_DIRECTIVE_
Copy out every row below with "GUI agent" replaced by "desktop agent" and nothing else changed.

:: RECORDS TO USE ::

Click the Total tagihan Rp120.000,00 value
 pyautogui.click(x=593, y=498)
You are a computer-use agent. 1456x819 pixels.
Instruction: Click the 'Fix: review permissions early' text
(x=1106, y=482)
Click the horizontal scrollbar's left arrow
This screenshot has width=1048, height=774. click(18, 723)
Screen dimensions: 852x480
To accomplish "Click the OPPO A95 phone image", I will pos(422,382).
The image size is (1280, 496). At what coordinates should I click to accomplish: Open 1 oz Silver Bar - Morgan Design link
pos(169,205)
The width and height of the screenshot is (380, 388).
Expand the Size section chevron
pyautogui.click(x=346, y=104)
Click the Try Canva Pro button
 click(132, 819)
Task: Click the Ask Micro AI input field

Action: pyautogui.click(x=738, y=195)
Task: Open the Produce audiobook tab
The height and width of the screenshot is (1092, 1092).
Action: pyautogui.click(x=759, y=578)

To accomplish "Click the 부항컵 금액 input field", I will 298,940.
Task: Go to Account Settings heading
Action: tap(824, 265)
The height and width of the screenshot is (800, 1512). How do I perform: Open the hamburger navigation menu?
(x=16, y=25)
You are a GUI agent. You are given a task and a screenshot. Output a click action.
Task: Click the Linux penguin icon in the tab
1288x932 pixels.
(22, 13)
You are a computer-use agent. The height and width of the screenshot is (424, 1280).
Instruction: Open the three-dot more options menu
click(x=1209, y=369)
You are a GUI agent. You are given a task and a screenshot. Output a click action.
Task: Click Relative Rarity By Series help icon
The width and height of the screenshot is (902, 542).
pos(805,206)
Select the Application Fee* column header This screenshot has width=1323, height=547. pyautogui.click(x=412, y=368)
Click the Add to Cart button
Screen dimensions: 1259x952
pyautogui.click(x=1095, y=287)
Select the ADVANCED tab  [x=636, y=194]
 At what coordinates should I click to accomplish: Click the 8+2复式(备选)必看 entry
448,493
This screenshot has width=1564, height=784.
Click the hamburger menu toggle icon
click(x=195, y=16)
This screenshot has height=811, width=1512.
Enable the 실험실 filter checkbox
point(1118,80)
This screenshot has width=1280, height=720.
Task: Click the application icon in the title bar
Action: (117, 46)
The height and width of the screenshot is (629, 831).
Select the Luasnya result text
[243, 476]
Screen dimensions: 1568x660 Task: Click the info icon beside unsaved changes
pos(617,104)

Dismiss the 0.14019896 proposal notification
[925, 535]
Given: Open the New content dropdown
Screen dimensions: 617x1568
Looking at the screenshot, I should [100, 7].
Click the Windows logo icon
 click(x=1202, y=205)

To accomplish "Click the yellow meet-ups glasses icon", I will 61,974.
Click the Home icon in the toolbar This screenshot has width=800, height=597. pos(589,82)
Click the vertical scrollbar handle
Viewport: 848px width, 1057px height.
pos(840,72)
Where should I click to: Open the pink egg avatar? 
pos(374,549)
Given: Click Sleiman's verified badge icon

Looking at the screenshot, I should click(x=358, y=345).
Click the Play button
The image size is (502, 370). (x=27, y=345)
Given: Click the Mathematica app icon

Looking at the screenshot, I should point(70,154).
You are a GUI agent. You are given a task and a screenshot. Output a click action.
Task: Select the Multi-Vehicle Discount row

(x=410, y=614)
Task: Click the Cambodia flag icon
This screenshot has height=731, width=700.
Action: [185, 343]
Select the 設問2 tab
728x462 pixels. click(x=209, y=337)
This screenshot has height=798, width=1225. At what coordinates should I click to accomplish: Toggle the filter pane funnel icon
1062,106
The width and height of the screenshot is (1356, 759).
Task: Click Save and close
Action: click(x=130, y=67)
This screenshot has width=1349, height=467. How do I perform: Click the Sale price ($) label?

:::

_RESPONSE TO THIS TASK_
Click the Total tagihan Rp120.000,00 value
 pyautogui.click(x=593, y=498)
You are a computer-use agent. 1456x819 pixels.
Instruction: Click the 'Fix: review permissions early' text
(x=1106, y=482)
Click the horizontal scrollbar's left arrow
This screenshot has width=1048, height=774. click(18, 723)
Screen dimensions: 852x480
To accomplish "Click the OPPO A95 phone image", I will pos(422,382).
The image size is (1280, 496). At what coordinates should I click to accomplish: Open 1 oz Silver Bar - Morgan Design link
pos(169,205)
The width and height of the screenshot is (380, 388).
Expand the Size section chevron
pyautogui.click(x=346, y=104)
Click the Try Canva Pro button
 click(132, 819)
Task: Click the Ask Micro AI input field

Action: pyautogui.click(x=738, y=195)
Task: Open the Produce audiobook tab
The height and width of the screenshot is (1092, 1092).
Action: pyautogui.click(x=759, y=578)

To accomplish "Click the 부항컵 금액 input field", I will 298,940.
Task: Go to Account Settings heading
Action: tap(824, 265)
The height and width of the screenshot is (800, 1512). How do I perform: Open the hamburger navigation menu?
(x=16, y=25)
You are a desktop agent. You are given a task and a screenshot. Output a click action.
Task: Click the Linux penguin icon in the tab
1288x932 pixels.
(22, 13)
You are a computer-use agent. The height and width of the screenshot is (424, 1280).
Instruction: Open the three-dot more options menu
click(x=1209, y=369)
You are a desktop agent. You are given a task and a screenshot. Output a click action.
Task: Click Relative Rarity By Series help icon
The width and height of the screenshot is (902, 542).
pos(805,206)
Select the Application Fee* column header This screenshot has width=1323, height=547. pyautogui.click(x=412, y=368)
Click the Add to Cart button
Screen dimensions: 1259x952
pyautogui.click(x=1095, y=287)
Select the ADVANCED tab  [x=636, y=194]
 At what coordinates should I click to accomplish: Click the 8+2复式(备选)必看 entry
448,493
This screenshot has width=1564, height=784.
Click the hamburger menu toggle icon
click(x=195, y=16)
This screenshot has height=811, width=1512.
Enable the 실험실 filter checkbox
point(1118,80)
This screenshot has width=1280, height=720.
Task: Click the application icon in the title bar
Action: (117, 46)
The height and width of the screenshot is (629, 831).
Select the Luasnya result text
[243, 476]
Screen dimensions: 1568x660 Task: Click the info icon beside unsaved changes
pos(617,104)

Dismiss the 0.14019896 proposal notification
[925, 535]
Given: Open the New content dropdown
Screen dimensions: 617x1568
Looking at the screenshot, I should [100, 7].
Click the Windows logo icon
 click(x=1202, y=205)

To accomplish "Click the yellow meet-ups glasses icon", I will 61,974.
Click the Home icon in the toolbar This screenshot has width=800, height=597. pos(589,82)
Click the vertical scrollbar handle
Viewport: 848px width, 1057px height.
pos(840,72)
Where should I click to: Open the pink egg avatar? 
pos(374,549)
Given: Click Sleiman's verified badge icon

Looking at the screenshot, I should click(x=358, y=345).
Click the Play button
The image size is (502, 370). (x=27, y=345)
Given: Click the Mathematica app icon

Looking at the screenshot, I should point(70,154).
You are a desktop agent. You are given a task and a screenshot. Output a click action.
Task: Select the Multi-Vehicle Discount row

(x=410, y=614)
Task: Click the Cambodia flag icon
This screenshot has height=731, width=700.
Action: [185, 343]
Select the 設問2 tab
728x462 pixels. click(x=209, y=337)
This screenshot has height=798, width=1225. At what coordinates should I click to accomplish: Toggle the filter pane funnel icon
1062,106
The width and height of the screenshot is (1356, 759).
Task: Click Save and close
Action: click(x=130, y=67)
This screenshot has width=1349, height=467. How do I perform: Click the Sale price ($) label?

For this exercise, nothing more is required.